Sarah Sachs from Notion gave an incredible talk about just that, and if you missed it, make a note to go watch the recording. The main stage was livestreamed; you could watch it right now. Her main point was this: Most of us don't work for a frontier AI lab. A large fraction of the things we do, both in our own work and in our products, don't require the biggest, hottest, most token-hungry models. If we lock ourselves into one AI vendor or one hard-coded AI model, we're doing ourselves, our shareholders, and our customers a disservice.

At this point, even the models that aren't bleeding edge from any vendor are pretty decent and good enough to do simple to medium tasks like summarization. Using Opus to summarize a Slack thread is a bad choice. You likely don't need any model to convert a file from one type to another. As AI is getting better, it's also getting more expensive. Price is only going up, as are other social and environmental costs, and "simply throwing more tokens at it" is not a viable move for most companies.
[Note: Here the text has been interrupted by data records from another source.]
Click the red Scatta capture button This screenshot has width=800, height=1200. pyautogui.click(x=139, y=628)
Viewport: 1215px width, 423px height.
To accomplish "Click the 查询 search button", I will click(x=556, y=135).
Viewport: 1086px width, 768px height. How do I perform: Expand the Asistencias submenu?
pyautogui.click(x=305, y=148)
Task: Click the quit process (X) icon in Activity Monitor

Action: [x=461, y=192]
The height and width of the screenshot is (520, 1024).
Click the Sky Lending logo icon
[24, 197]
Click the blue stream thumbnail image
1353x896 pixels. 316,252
Sarah's advice was to build smartly and modularly enough to avoid vendor and model lock-in. Switch models and vendors on a dime when the billing shifts to make the right choice for your customers. Try out open-weight models, especially for those midrange tasks where "good enough" is good enough. Balance the needs of all the different agents in your “factory,” make the "tokenomics" work for you, and it will help keep the costs a little more balanced for everybody else, too.

Top comments (4)

Nazar Boyko • Jul 1

Model routing is the easy part of "switch on a dime." The harder, hidden cost is that a prompt tuned to one model's quirks (its formatting, the way it calls tools) often lands differently on another, so a clean swap can quietly drop quality until you tune and re-check for the new one. The router is a weekend of work. Keeping output stable across three vendors is the ongoing tax. The line about not needing any model at all to convert a file is the sharpest point in here, the cheapest token really is the one you never spend.

UnitBuilds • Jul 1

Especially when switching vendors. A google model is a google model and they're all pretty uniform, because they were distilled from the same dataset. But switching from Google to Anthropic... It's more than just a payload wrapper that changes.

UnitBuilds • Jul 1

Price is only going up is a harsh reality we'll all have to face soon... We think a subscription will stay useful, but remember how heavily it's subsidized just to make it useful. Try run via raw API for a bit and you'll soon realize, it's VERY expensive... Look at Gemini 3.5 Flash, it's $9 per mil output, 3.1 pro is $12... Picture what 3.5 pro or 4.0 pro will cost...

Alex Shev • Jul 2

Token economics become real once the agent loop runs all day. The expensive part is often not one prompt, but repeated context reloads, retries, and tool calls that nobody is measuring.